[Excerpts from a dataset]
=== Begin Enclosure ===

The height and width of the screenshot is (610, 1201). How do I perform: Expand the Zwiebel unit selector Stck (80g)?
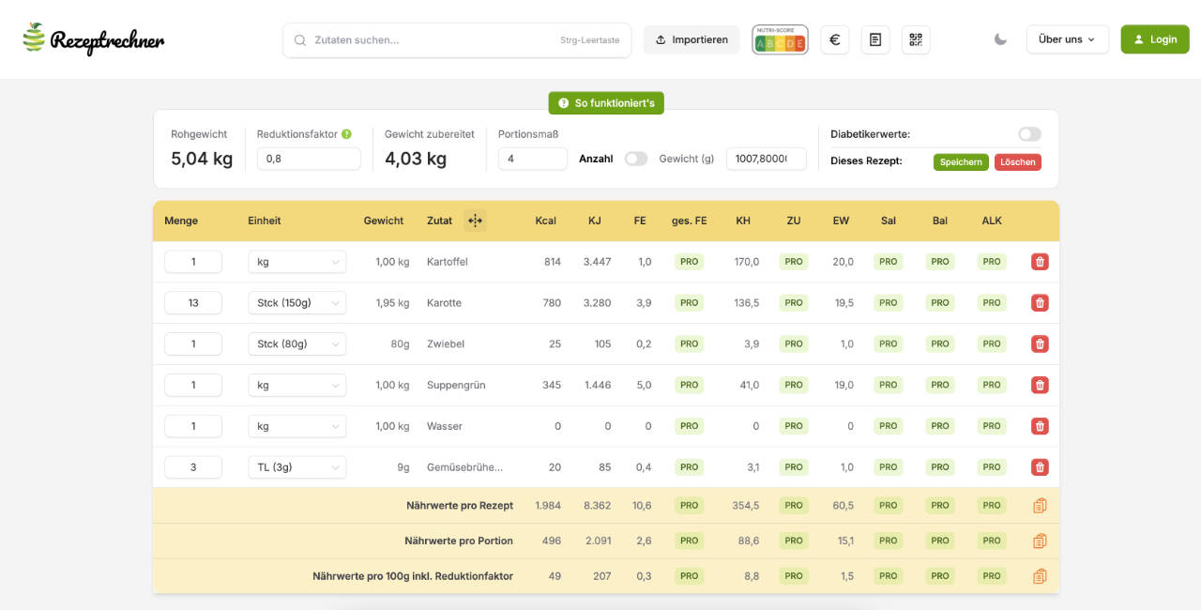click(296, 344)
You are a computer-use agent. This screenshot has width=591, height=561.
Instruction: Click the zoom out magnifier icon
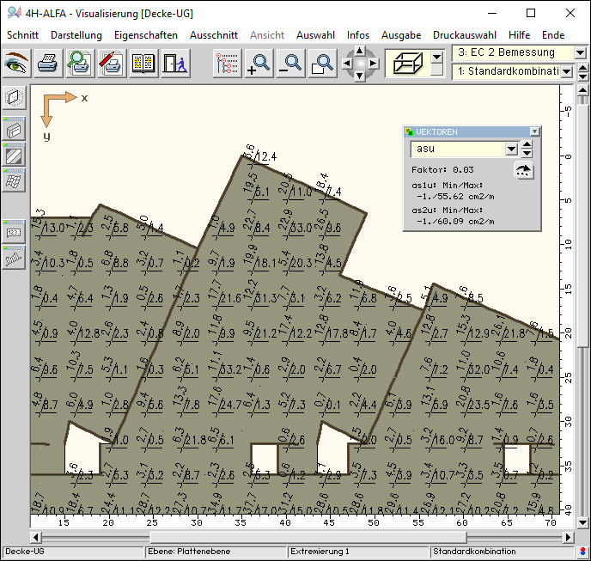(291, 63)
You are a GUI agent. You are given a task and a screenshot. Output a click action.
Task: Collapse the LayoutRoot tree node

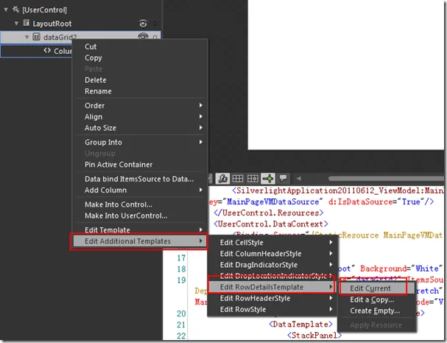(x=16, y=24)
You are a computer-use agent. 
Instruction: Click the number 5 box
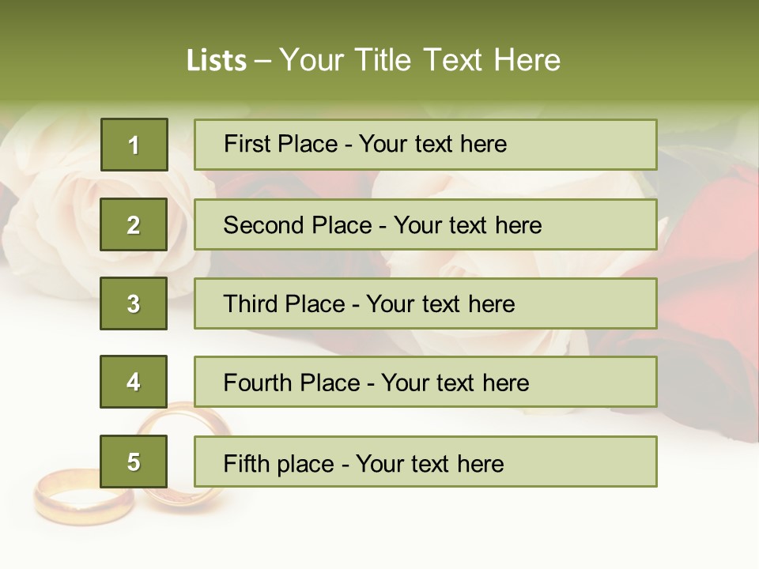(x=134, y=462)
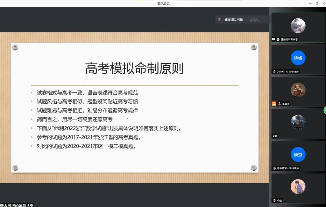Click 李翼羽's avatar with the book
This screenshot has width=326, height=207.
click(298, 90)
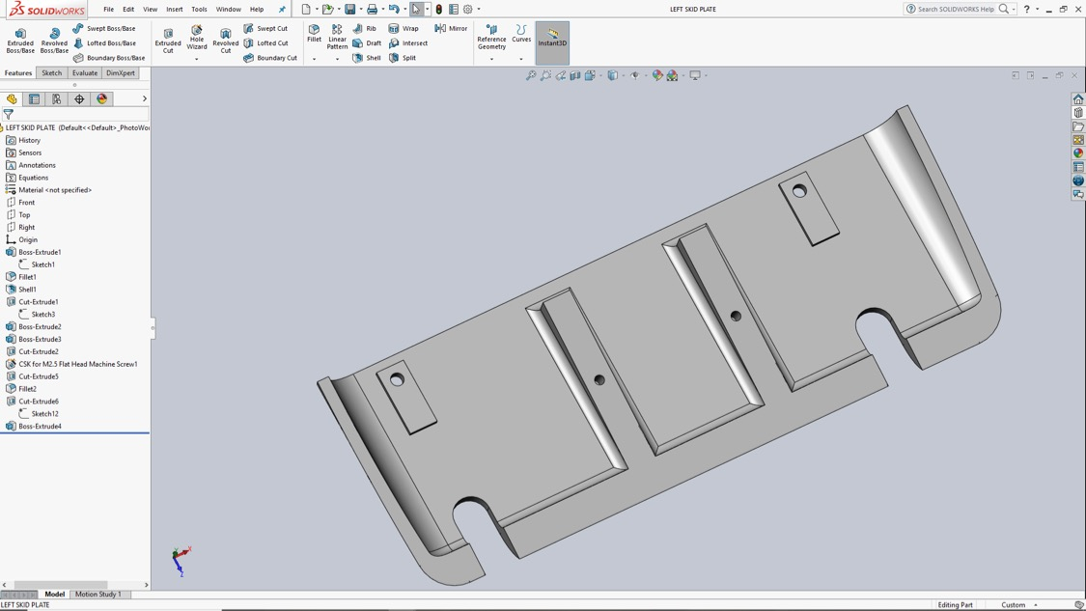
Task: Switch to the ConfigurationManager tab icon
Action: point(56,99)
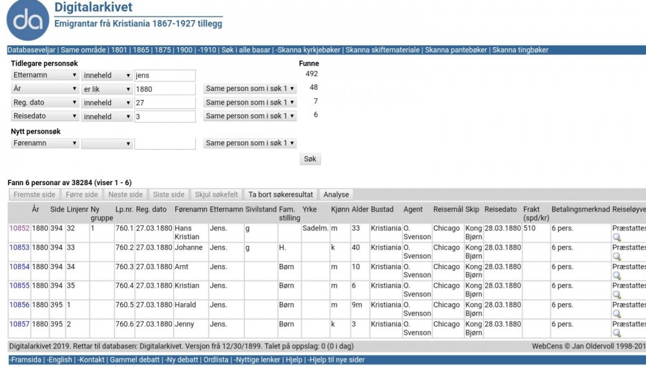The width and height of the screenshot is (646, 367).
Task: Expand the Etternamn field dropdown
Action: (x=45, y=75)
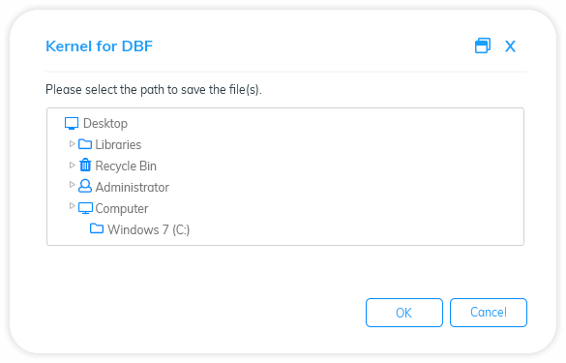Choose Windows 7 (C:) drive label
The width and height of the screenshot is (566, 363).
[148, 230]
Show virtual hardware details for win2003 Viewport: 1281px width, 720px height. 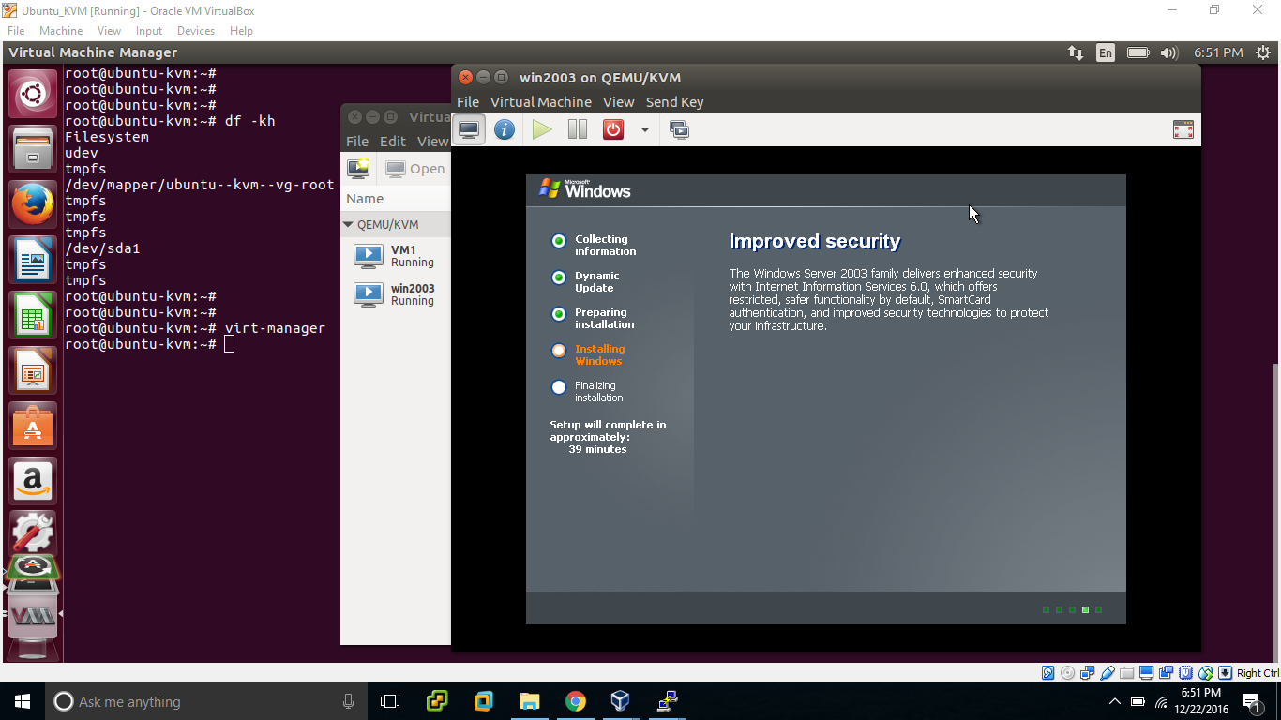click(x=505, y=129)
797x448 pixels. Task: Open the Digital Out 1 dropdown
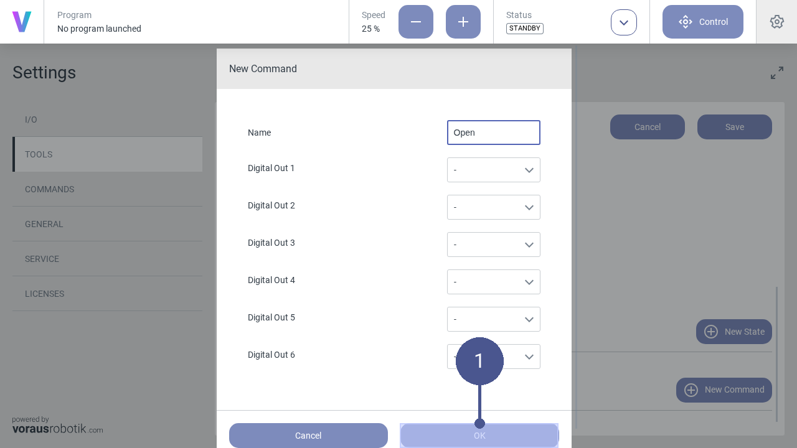[x=493, y=170]
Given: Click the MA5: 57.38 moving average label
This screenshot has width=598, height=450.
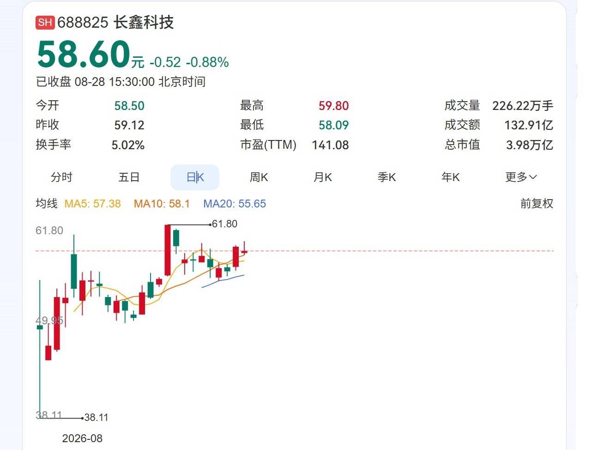Looking at the screenshot, I should [92, 204].
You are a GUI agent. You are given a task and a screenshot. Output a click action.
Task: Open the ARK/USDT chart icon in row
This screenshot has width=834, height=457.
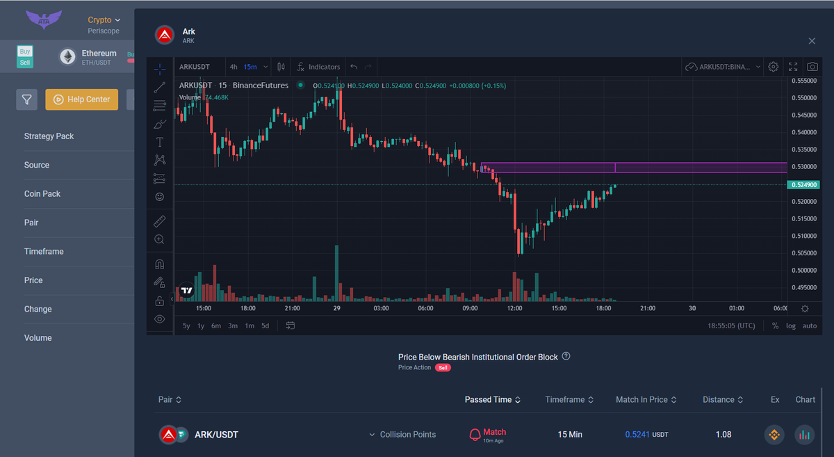point(804,435)
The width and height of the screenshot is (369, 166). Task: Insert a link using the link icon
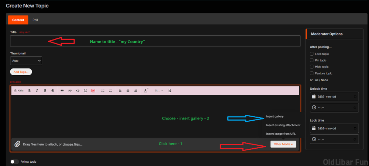[62, 90]
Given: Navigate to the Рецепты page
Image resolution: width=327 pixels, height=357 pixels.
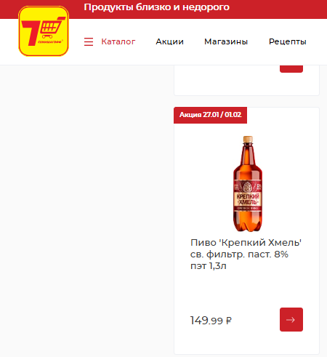Looking at the screenshot, I should click(288, 41).
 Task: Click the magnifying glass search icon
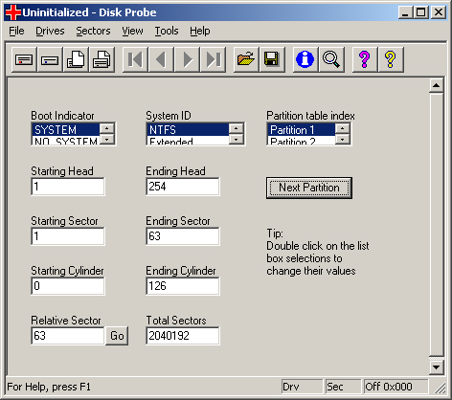[x=331, y=59]
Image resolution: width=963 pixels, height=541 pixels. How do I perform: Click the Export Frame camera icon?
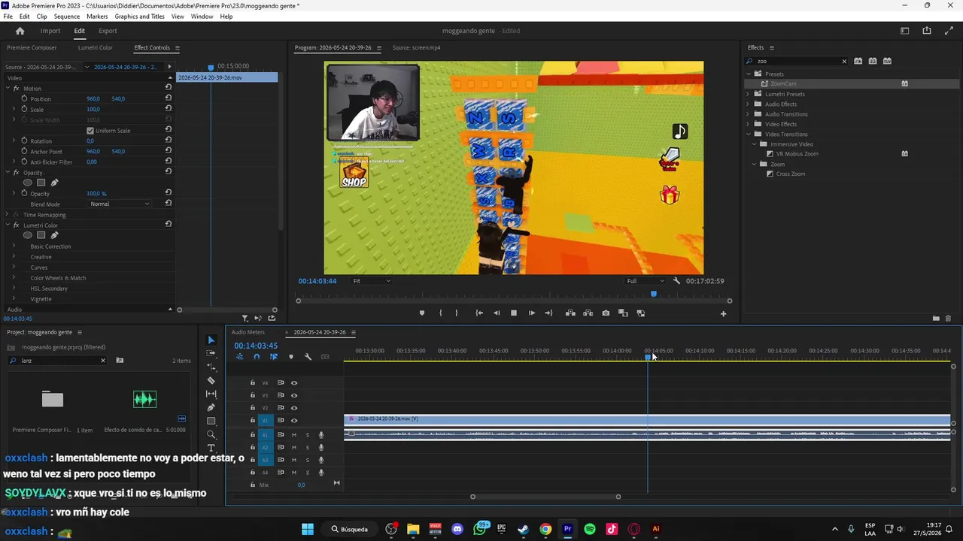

=== End Enclosure ===

# To do
Copy out each line from the preceding entries that mentions the word "computer".

# Your response
You are a computer-use agent. This screenshot has width=591, height=561.
You are a computer-use agent. 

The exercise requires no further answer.